Task details
The records below are split into lines. How many of those lines contain the string "agent"? Reply with the number only.

Given records
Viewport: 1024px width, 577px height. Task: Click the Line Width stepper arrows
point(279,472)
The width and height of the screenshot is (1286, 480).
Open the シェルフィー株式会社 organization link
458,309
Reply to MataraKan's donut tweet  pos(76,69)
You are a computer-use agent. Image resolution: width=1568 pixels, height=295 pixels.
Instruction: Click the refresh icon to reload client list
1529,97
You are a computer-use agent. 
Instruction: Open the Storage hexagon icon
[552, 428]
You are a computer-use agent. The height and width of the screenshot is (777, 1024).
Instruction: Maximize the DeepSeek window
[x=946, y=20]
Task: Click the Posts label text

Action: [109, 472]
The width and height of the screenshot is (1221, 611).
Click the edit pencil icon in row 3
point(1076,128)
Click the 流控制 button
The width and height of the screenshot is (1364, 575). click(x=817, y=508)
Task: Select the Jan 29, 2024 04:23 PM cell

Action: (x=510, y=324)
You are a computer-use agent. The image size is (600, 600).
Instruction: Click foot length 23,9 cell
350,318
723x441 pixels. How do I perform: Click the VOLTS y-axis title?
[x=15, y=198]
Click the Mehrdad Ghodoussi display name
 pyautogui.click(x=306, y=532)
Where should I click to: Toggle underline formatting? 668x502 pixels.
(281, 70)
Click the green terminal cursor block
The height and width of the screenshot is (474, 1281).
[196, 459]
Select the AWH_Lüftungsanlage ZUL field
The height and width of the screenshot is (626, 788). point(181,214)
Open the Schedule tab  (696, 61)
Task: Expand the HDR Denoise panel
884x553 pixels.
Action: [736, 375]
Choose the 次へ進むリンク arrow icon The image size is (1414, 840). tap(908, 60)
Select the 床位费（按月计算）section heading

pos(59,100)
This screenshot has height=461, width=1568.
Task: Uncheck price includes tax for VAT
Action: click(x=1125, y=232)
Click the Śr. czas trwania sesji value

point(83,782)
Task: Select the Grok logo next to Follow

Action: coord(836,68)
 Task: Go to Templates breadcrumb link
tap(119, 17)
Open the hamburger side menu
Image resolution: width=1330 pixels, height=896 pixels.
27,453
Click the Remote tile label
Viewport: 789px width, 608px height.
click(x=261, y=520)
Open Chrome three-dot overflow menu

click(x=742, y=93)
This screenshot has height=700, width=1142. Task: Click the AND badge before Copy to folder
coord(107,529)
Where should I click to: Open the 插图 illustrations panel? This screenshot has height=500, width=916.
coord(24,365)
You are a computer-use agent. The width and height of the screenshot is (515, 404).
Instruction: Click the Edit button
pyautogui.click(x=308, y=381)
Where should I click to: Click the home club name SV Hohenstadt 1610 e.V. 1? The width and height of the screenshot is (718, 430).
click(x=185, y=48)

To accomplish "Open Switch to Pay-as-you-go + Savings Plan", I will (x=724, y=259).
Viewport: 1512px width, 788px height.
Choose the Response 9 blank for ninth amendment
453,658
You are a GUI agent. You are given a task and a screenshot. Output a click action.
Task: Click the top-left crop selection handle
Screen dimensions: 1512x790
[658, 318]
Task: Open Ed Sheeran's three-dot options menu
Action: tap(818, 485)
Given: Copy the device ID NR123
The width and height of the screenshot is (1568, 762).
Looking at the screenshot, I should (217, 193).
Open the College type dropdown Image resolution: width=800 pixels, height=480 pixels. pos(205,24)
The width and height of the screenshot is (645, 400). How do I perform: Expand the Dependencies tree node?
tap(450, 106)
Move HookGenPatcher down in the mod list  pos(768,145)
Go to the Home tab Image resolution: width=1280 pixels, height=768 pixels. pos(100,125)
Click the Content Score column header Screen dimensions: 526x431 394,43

Response box
6